Box 5805, Clarkson U., Potsdam NY 13699-5805 
Phone: 315 268 7933, Fax: 315 268 7118 
www.clarkson.edu/~tlangen   


-Original Message-
From: r-sig-ecology-boun...@r-project.org 
[mailto:r-sig-ecology-boun...@r-project.org] On Behalf Of Bradley Carlson
Sent: Wednesday, April 11, 2012 9:51 PM
To: r-sig-ecology
Subject: [R-sig-eco] ICC confidence intervals and power analysis for random 
effects in lmer?

I'm performing an analysis of behavioral variation among individual
tadpoles, using individual ID as a random effect and time as a continuous
fixed covariate in the lmer function in lmer4 package. I'm really
interested in making inferences about the random effect (i.e. the extent of
variation among individuals). I'd like to do two things that I can't seem
to find straightforward answers about and I'm hoping someone can help or
point me to a good resource.

1) The intraclass correlation coefficient is of particular interest to me,
as it describes the proportion of variation that occurs among individuals.

• Given records
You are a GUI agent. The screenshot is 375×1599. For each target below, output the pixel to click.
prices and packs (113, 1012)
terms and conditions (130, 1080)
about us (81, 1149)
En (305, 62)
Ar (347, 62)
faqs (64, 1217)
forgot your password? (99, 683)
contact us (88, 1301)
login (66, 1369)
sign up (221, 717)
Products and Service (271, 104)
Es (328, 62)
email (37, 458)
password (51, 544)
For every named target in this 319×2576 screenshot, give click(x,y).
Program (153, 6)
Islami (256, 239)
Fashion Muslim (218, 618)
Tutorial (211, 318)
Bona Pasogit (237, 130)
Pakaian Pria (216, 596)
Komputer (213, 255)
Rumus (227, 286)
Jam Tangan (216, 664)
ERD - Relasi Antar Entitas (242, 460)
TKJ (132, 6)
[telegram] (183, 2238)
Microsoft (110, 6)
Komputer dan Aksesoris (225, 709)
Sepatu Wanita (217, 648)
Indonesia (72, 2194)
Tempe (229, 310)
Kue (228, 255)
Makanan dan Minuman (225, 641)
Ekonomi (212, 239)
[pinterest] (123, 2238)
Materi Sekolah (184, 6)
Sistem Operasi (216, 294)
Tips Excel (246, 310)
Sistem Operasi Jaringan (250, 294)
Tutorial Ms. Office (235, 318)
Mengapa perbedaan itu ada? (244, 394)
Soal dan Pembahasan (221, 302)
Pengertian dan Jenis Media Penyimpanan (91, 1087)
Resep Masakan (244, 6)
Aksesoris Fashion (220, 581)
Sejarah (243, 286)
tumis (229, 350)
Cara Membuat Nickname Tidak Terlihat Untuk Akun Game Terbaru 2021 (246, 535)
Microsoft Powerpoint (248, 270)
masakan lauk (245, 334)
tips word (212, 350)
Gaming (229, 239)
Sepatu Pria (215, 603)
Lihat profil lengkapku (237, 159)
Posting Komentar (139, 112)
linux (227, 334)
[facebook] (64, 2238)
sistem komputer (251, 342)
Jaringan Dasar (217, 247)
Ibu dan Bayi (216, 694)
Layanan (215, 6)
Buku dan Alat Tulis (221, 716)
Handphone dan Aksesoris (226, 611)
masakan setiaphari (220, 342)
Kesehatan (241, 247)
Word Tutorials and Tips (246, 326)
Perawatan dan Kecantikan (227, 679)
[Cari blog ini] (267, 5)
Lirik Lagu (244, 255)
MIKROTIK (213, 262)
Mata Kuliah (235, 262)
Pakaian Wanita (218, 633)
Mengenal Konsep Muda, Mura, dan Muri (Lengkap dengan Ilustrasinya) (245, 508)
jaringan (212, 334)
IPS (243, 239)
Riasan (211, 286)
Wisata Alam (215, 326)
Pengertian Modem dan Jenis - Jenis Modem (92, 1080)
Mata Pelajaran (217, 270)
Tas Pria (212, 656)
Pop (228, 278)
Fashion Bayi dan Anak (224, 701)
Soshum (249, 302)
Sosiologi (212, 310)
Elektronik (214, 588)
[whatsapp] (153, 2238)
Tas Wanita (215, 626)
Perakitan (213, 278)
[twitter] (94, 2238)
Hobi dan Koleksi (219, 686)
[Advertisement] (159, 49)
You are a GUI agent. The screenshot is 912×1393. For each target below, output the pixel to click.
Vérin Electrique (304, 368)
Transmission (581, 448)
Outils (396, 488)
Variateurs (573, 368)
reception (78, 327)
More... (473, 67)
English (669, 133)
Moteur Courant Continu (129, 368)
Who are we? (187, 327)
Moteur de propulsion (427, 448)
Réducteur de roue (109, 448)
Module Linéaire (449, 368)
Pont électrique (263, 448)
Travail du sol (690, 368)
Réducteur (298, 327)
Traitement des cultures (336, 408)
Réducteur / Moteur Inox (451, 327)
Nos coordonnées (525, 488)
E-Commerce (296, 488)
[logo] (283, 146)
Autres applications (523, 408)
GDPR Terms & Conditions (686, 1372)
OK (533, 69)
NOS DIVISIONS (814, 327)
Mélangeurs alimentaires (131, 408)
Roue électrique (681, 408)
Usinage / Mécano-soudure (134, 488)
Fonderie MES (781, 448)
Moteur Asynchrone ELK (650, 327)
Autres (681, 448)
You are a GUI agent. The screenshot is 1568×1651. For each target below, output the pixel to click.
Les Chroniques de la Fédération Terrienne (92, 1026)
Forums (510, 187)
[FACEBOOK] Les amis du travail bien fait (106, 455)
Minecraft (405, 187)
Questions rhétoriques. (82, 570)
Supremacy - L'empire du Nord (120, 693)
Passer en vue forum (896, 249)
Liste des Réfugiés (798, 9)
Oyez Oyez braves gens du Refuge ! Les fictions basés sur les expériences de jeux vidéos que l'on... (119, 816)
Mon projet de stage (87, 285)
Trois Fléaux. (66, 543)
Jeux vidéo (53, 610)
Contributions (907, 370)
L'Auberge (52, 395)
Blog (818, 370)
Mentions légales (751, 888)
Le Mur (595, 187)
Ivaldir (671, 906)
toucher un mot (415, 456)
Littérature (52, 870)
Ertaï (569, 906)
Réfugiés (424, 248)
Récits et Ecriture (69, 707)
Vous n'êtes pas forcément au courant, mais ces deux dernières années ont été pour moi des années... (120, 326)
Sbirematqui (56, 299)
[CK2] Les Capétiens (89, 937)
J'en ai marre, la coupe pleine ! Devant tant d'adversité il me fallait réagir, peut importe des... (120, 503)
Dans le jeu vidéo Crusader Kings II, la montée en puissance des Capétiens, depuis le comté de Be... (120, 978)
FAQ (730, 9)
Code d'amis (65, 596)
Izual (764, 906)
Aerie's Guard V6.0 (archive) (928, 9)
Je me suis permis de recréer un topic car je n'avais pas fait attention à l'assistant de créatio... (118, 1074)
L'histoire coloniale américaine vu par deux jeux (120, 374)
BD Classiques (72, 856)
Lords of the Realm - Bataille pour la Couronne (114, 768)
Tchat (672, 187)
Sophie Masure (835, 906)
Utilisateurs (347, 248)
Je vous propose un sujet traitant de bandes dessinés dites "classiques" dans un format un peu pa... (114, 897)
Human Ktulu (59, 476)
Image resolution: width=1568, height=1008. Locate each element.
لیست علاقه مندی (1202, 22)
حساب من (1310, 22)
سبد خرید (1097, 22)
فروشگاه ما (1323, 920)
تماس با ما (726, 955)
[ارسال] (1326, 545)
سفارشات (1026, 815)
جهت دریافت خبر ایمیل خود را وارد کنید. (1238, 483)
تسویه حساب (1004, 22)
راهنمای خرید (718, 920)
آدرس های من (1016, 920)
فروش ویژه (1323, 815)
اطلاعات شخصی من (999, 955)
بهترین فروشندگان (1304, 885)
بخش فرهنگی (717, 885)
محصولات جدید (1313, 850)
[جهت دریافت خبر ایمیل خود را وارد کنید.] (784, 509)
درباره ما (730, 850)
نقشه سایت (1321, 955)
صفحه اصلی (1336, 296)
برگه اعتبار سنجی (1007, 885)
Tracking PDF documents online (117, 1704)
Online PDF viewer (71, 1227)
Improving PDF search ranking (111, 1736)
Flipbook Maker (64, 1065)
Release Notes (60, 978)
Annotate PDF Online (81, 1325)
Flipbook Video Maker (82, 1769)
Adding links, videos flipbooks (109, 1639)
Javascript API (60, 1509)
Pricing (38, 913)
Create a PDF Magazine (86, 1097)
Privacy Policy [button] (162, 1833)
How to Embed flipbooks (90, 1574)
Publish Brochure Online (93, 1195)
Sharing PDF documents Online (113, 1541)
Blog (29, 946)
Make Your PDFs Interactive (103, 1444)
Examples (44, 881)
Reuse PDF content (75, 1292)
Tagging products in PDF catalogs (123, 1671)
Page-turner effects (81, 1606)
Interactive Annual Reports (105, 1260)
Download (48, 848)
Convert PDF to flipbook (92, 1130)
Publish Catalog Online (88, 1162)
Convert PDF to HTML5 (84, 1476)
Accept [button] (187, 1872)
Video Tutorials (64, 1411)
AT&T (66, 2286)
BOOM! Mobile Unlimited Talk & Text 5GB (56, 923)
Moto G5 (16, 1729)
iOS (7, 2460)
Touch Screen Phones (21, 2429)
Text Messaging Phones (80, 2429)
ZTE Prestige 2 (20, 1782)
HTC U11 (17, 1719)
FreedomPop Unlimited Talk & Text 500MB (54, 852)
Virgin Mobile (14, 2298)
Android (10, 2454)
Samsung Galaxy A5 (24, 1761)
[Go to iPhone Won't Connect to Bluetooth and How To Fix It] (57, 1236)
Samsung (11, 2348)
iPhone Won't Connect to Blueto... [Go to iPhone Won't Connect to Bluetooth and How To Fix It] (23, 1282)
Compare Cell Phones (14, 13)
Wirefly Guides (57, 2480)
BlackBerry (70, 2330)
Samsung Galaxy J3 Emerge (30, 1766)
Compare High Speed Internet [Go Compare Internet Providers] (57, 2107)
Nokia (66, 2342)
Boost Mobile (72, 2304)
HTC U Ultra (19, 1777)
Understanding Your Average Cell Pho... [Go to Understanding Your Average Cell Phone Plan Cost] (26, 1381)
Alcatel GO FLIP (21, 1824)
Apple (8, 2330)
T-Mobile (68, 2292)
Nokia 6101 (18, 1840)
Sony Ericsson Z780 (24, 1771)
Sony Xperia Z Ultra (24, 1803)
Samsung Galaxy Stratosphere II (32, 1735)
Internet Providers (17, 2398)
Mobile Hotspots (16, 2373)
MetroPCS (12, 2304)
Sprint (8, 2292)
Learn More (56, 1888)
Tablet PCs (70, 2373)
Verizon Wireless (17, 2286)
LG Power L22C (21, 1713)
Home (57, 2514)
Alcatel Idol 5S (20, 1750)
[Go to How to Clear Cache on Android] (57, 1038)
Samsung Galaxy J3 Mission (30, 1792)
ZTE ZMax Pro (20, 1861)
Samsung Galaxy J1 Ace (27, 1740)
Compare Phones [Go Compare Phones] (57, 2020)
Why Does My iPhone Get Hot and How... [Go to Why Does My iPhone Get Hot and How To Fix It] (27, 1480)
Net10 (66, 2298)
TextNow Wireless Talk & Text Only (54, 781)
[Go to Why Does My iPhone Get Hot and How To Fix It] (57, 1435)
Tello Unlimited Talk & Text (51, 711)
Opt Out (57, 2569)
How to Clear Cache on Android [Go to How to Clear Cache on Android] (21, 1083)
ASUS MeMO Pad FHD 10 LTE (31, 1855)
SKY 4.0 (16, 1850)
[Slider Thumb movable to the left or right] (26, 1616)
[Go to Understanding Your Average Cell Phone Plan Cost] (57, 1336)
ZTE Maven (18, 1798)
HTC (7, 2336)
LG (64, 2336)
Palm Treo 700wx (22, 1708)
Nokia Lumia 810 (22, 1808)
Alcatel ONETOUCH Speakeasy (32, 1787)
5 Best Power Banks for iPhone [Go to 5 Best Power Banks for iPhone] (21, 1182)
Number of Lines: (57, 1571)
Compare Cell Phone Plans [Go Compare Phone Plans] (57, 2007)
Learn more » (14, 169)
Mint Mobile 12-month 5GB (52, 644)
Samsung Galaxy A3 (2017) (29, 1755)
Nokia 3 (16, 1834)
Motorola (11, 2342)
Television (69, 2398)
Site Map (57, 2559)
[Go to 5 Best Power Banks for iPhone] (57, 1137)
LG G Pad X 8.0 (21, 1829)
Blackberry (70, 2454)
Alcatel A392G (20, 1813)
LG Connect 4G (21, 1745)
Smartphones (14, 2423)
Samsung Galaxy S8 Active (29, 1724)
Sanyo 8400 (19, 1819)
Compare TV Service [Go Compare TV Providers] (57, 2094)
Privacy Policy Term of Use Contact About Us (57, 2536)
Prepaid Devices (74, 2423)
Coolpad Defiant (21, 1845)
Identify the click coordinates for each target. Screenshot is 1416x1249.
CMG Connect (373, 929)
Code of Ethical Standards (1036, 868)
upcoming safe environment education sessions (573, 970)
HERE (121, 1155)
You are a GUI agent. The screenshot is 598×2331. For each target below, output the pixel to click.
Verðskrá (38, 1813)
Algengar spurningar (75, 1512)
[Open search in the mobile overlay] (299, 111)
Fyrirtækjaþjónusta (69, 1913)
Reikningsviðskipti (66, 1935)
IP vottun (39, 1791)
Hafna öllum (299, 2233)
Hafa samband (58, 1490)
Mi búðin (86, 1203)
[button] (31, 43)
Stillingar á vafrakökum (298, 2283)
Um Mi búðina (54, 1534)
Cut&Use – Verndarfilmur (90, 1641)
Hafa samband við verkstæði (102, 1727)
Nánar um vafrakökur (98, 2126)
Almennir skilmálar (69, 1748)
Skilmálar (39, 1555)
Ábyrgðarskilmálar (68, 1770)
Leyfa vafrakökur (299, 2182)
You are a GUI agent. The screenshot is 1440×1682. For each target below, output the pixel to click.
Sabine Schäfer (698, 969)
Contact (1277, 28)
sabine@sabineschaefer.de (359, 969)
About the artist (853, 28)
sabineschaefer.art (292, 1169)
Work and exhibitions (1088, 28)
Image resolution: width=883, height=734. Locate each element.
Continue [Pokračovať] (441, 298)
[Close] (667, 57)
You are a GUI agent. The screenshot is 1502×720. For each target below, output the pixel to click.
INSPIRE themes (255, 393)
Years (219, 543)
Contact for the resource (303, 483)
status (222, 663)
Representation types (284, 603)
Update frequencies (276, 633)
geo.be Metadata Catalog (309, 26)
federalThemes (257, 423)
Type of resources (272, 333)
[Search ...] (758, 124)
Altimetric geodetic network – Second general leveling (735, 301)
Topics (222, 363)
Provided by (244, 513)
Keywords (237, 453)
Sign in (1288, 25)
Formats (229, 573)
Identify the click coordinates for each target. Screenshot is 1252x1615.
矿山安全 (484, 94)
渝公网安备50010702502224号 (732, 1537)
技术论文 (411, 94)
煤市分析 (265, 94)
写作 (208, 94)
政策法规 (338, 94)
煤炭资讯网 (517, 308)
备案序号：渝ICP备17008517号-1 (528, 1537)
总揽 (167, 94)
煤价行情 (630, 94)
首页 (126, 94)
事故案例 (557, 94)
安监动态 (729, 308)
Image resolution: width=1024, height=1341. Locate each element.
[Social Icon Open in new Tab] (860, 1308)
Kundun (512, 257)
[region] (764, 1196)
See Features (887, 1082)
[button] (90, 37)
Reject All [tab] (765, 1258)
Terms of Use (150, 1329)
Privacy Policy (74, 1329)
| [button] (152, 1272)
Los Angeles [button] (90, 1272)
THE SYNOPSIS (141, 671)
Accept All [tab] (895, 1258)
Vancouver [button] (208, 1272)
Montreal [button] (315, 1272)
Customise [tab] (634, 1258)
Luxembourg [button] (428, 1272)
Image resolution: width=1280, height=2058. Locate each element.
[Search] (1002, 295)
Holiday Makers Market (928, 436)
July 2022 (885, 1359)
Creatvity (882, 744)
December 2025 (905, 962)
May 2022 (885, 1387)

• Instructions to follow
Rewrite the email excerpt from "Box 5805, Clar" to "effects in lmer?", replacing "Fax" with "Facsimile".

• Written solution
Box 5805, Clarkson U., Potsdam NY 13699-5805 
Phone: 315 268 7933, Facsimile: 315 268 7118 
www.clarkson.edu/~tlangen   


-Original Message-
From: r-sig-ecology-boun...@r-project.org 
[mailto:r-sig-ecology-boun...@r-project.org] On Behalf Of Bradley Carlson
Sent: Wednesday, April 11, 2012 9:51 PM
To: r-sig-ecology
Subject: [R-sig-eco] ICC confidence intervals and power analysis for random 
effects in lmer?